Friday, March 10, 2006

The Libertine

Directed by Laurence Dunmore
Written by Stephen Jeffreys from his play
The Weinstein Company

This technically came out in 2005, but it's getting a major release this weekend.

One thing you learn about Harvey Weinstein in Peter Biskind's book Down and Dirty Pictures is his nickname, "Harvey Scissorhands," due to his penchant for gutting movies down to "normal" lengths in order to get more showtimes and so forth. The name has become ironic with this picture, as the man who played Edward Scissorhands, Johnny Depp, stars in a movie that appears to have been given the same treatment.

John Wilmot (Depp), the Second Earl of Rochester, is your everyday libertine: he likes to have lots of sex, he writes subversive literature, he doesn't believe in God. He's a sort of Shakespeare to 17th century king Charles II (John Malkovich). Charles wants Wilmot to write a play that will show coincidental to a visit from the French, stressing that Wilmot's creative inclinations need to be toned down a notch. Wonder what the libertine decides on that issue?

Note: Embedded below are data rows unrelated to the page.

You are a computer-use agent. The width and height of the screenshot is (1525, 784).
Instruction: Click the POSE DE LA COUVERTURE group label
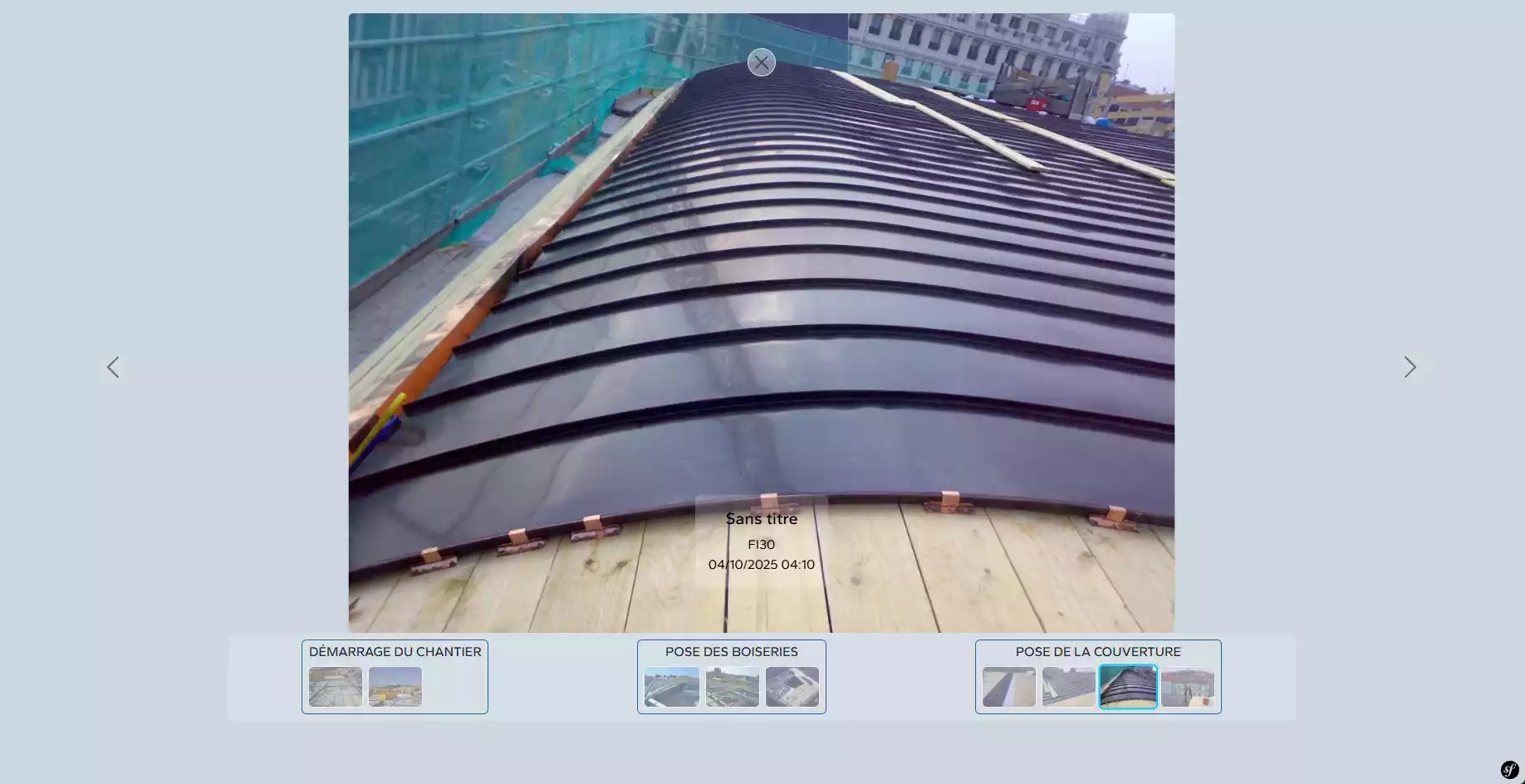tap(1097, 652)
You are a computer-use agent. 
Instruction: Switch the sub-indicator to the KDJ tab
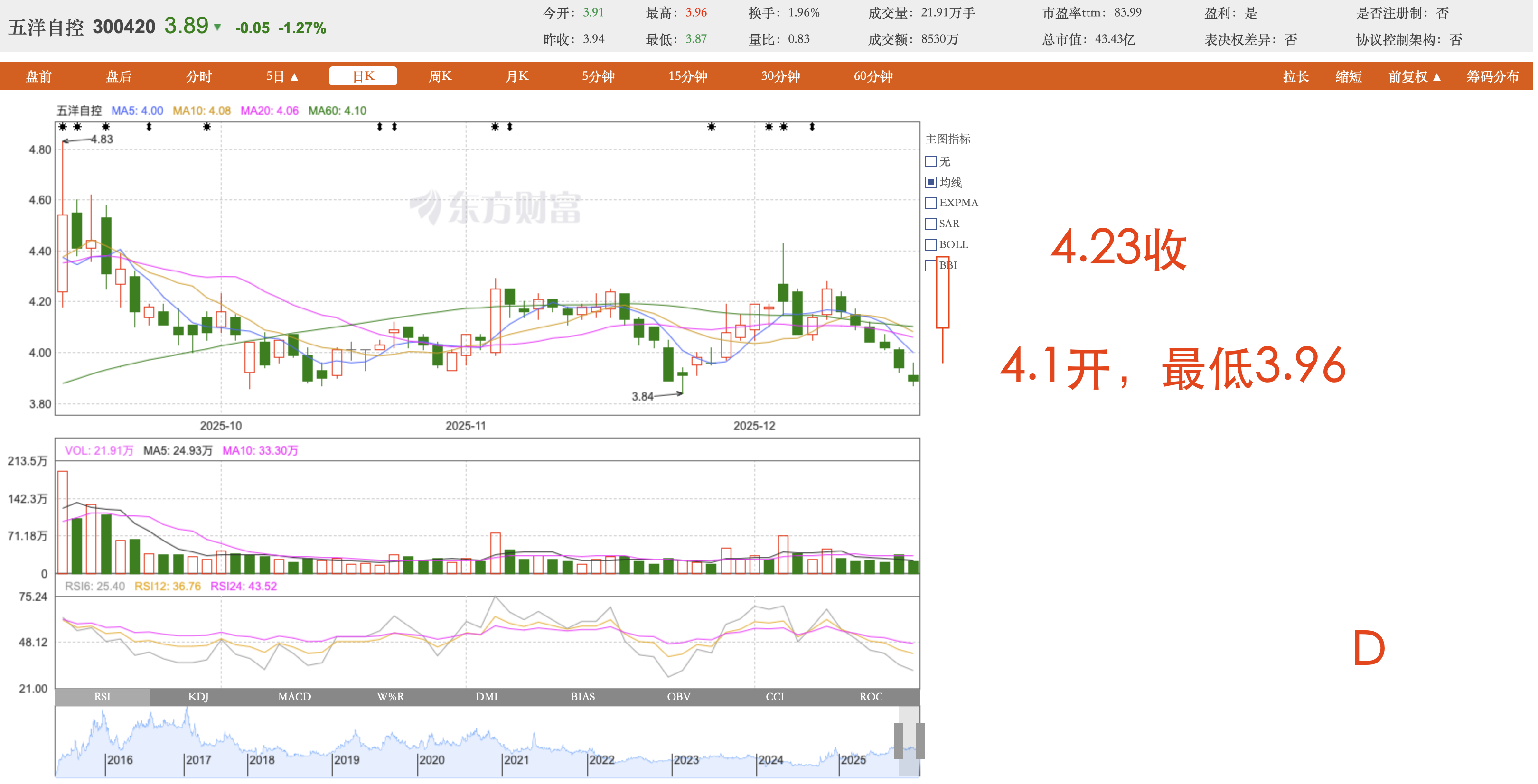(198, 696)
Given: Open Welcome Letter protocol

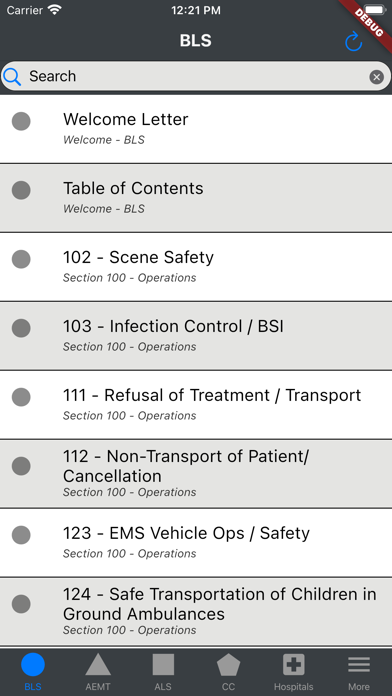Looking at the screenshot, I should [x=196, y=129].
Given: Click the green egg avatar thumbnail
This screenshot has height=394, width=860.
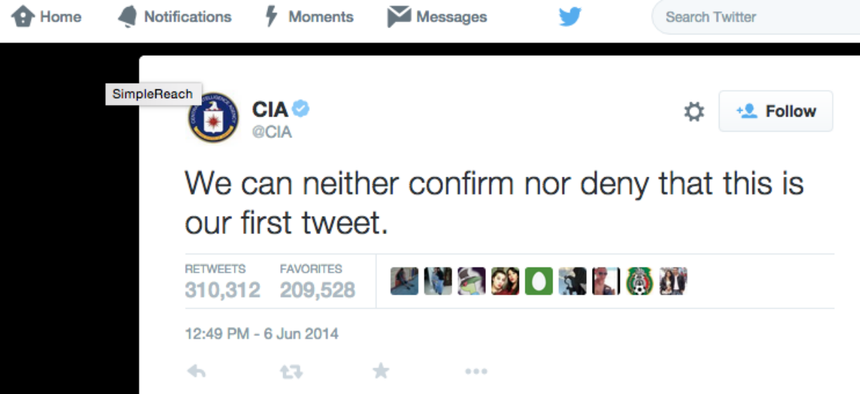Looking at the screenshot, I should pyautogui.click(x=539, y=281).
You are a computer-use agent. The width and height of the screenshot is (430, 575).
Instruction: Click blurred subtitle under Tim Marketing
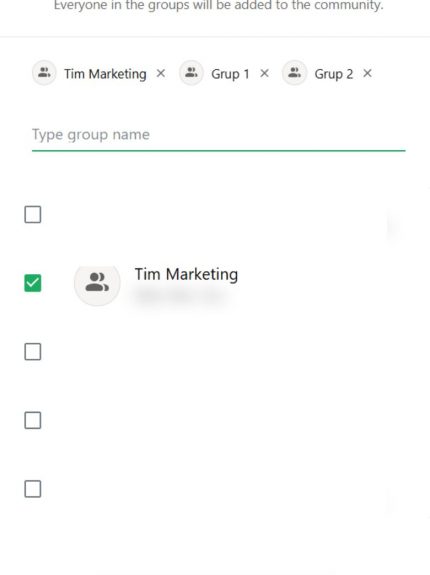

Problem is, Wilmot has been rather uninspired lately, as his wife Elizabeth Malet (Rosamund Pike) has been withdrawing, suspecting his frequent infidelity, and numerous other women (mostly prostitutes) can't satisfy him. His friends seem to be on a more creative roll than he is, and it adds to his resentment. However, he finds a project that gets him back into the game, becoming teacher and lover to struggling actress Elizabeth Barry (Samantha Morton), whom he wants to use as proof that he's still got the fire in him. Barry, in turn, uses Wilmot.

I could go into what happens next, but it would already be getting into the third act of the movie. Indeed, there are several moments here that look terribly butchered. And it's a shame, because Depp goes all out in this, a great performance, and Samantha Morton is also good. The best I can say for Malkovich is at least he doesn't come off like a clown like he has in several period pieces previously--but his character drags the movie down in spots. Also, the movie is overdirected by first-timer Dunmore. There's some interesting, but unnecessary camera movement--and in one scene, with Rosamund Pike in the background and Depp in the foreground, Dunmore gives us a huge dose of rack focus where the person talking is in focus and the one not is out, and it goes back and forth, slowing down what on paper was probably a good scene. I can't fault the writing too much, unless this movie really wasn't chopped up as I suspect.

Kind of a shame--because I saw a potential solid movie here. As is, it's got the look of Swiss cheese.